### TASK DIRECTIONS
Pick out every line of the data below that contains the word "Toggle" and copy each of those lines in full.

____

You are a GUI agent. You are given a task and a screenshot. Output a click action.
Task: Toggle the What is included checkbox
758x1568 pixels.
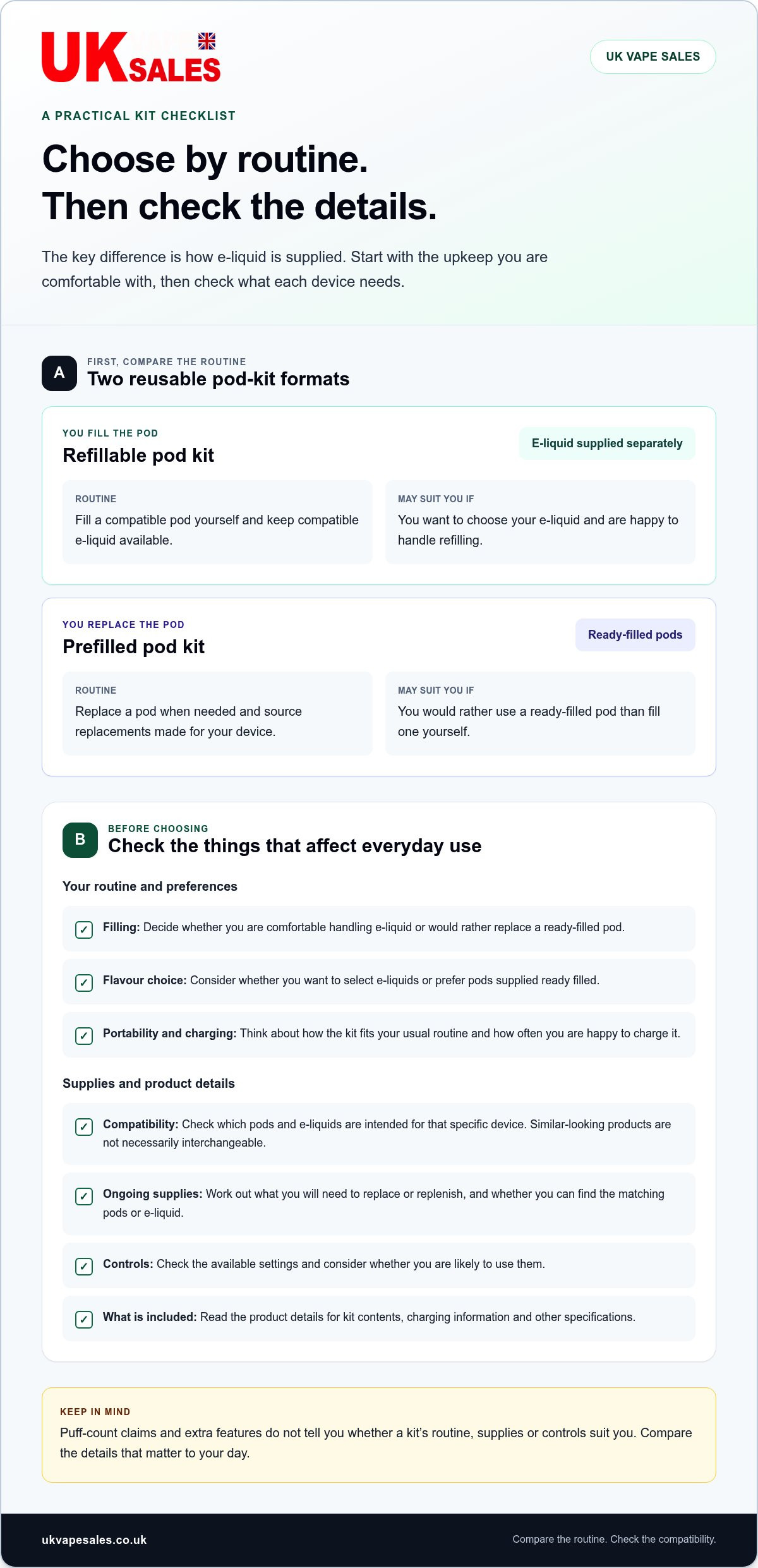84,1320
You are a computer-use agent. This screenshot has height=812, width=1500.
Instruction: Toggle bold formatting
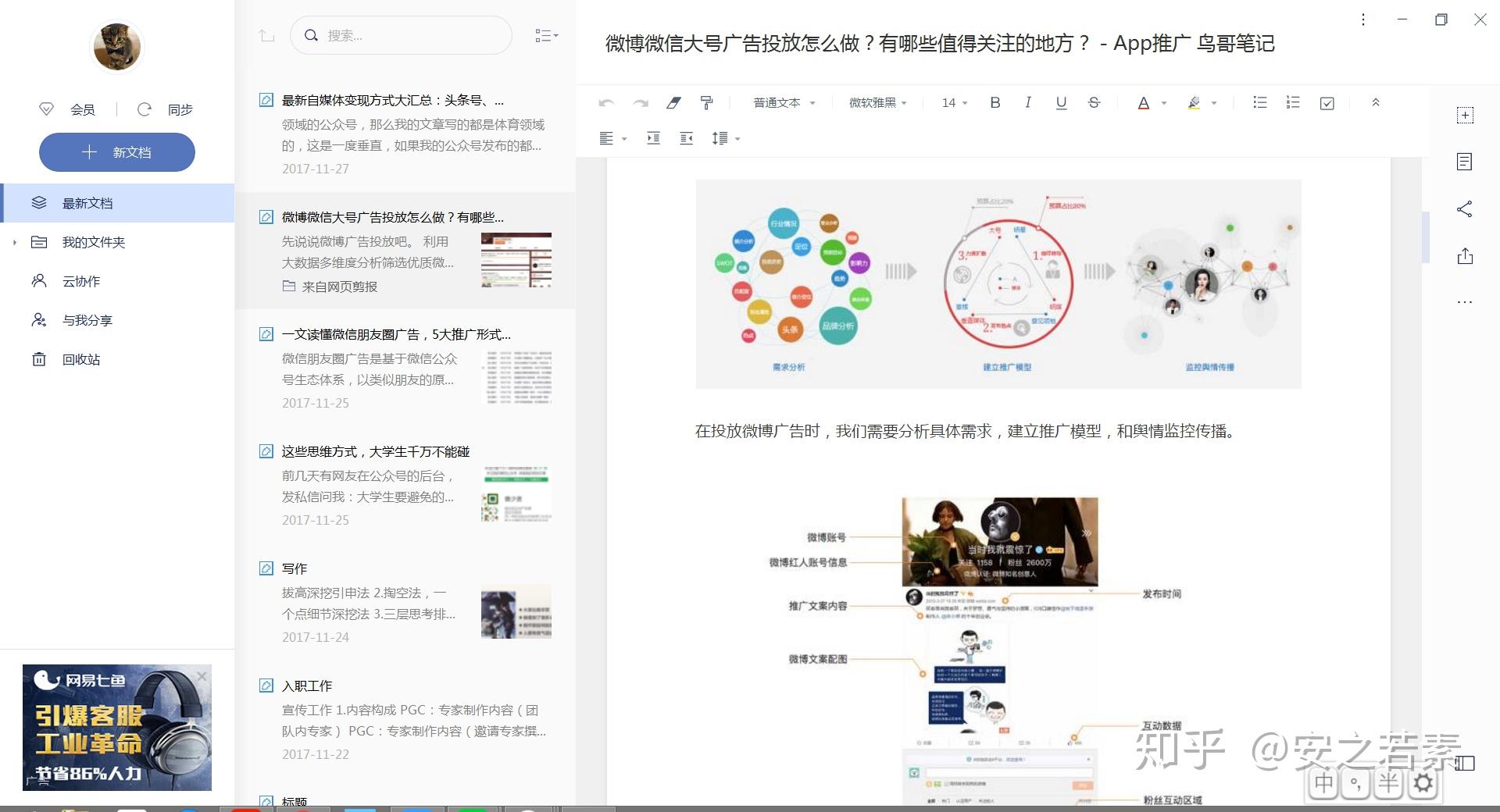995,102
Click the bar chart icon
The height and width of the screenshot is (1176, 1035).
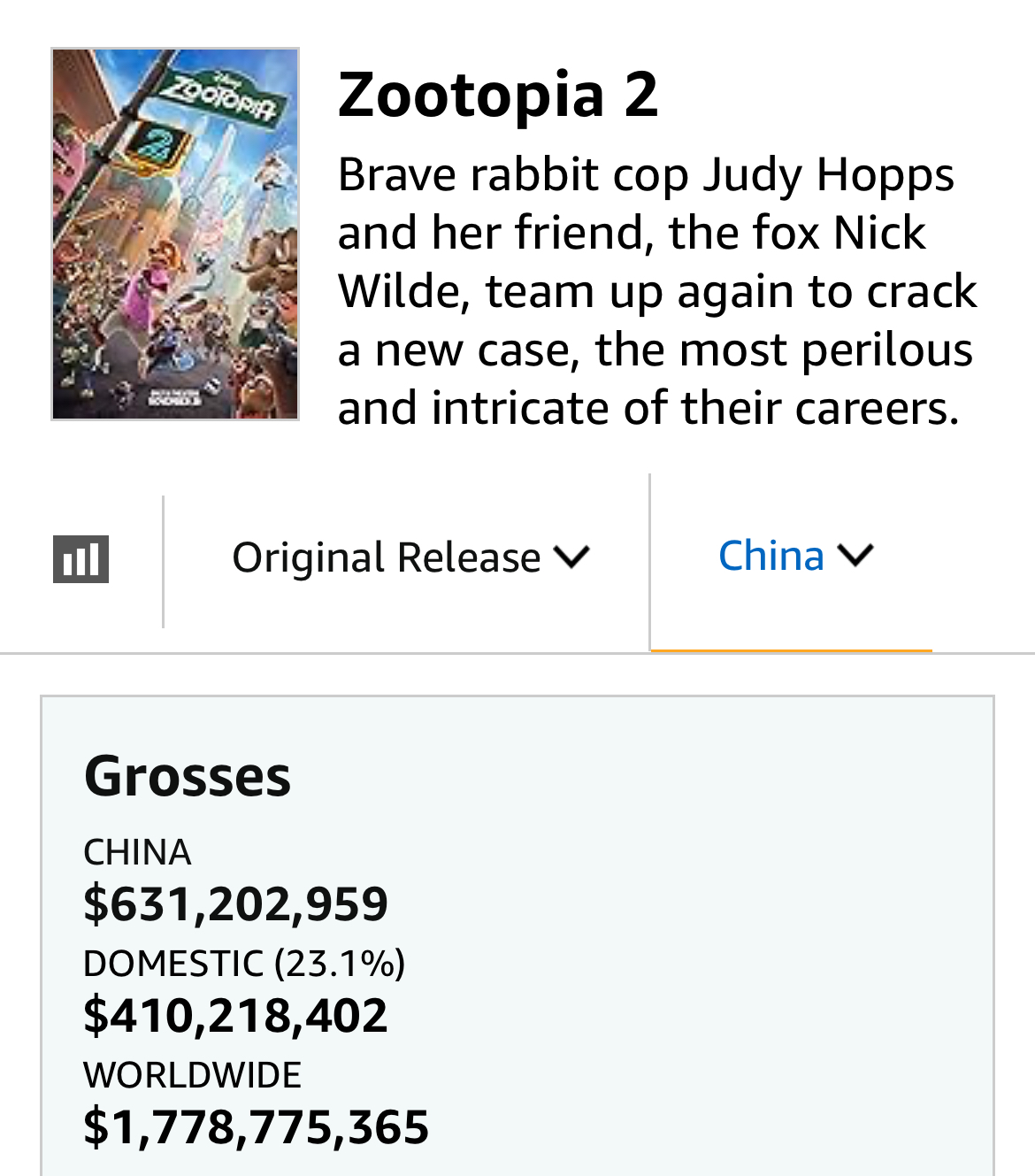pyautogui.click(x=80, y=559)
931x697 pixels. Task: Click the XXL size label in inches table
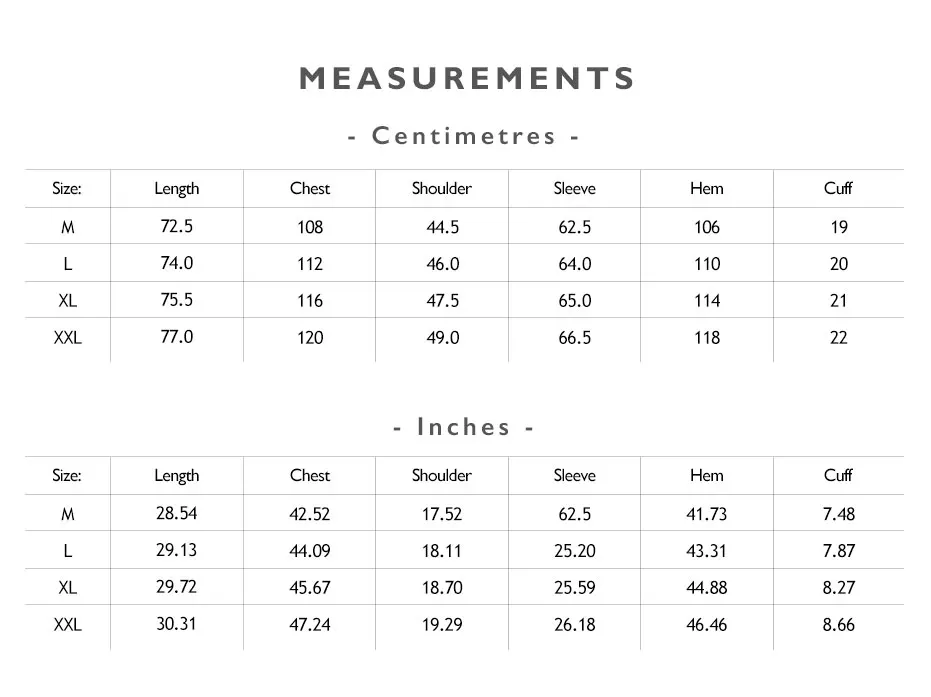68,625

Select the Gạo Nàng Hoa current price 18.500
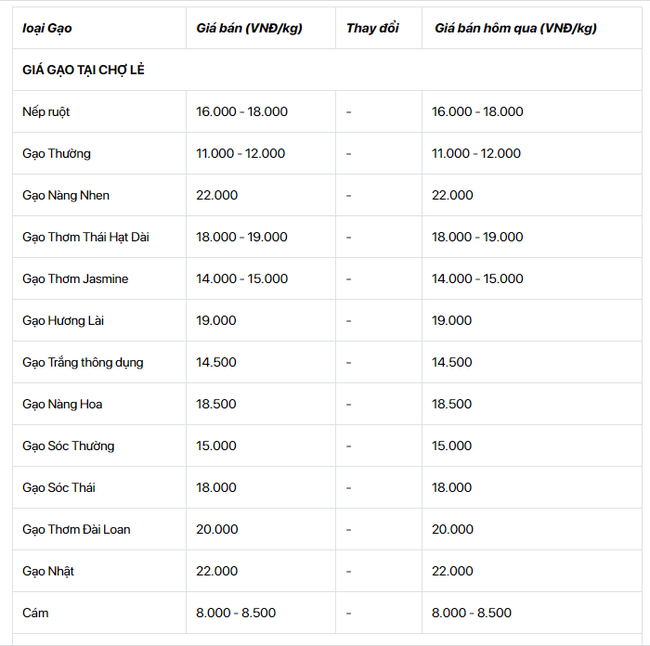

____

### THE ANSWER
Task: Toggle the What is included checkbox
Instruction: Toggle bold formatting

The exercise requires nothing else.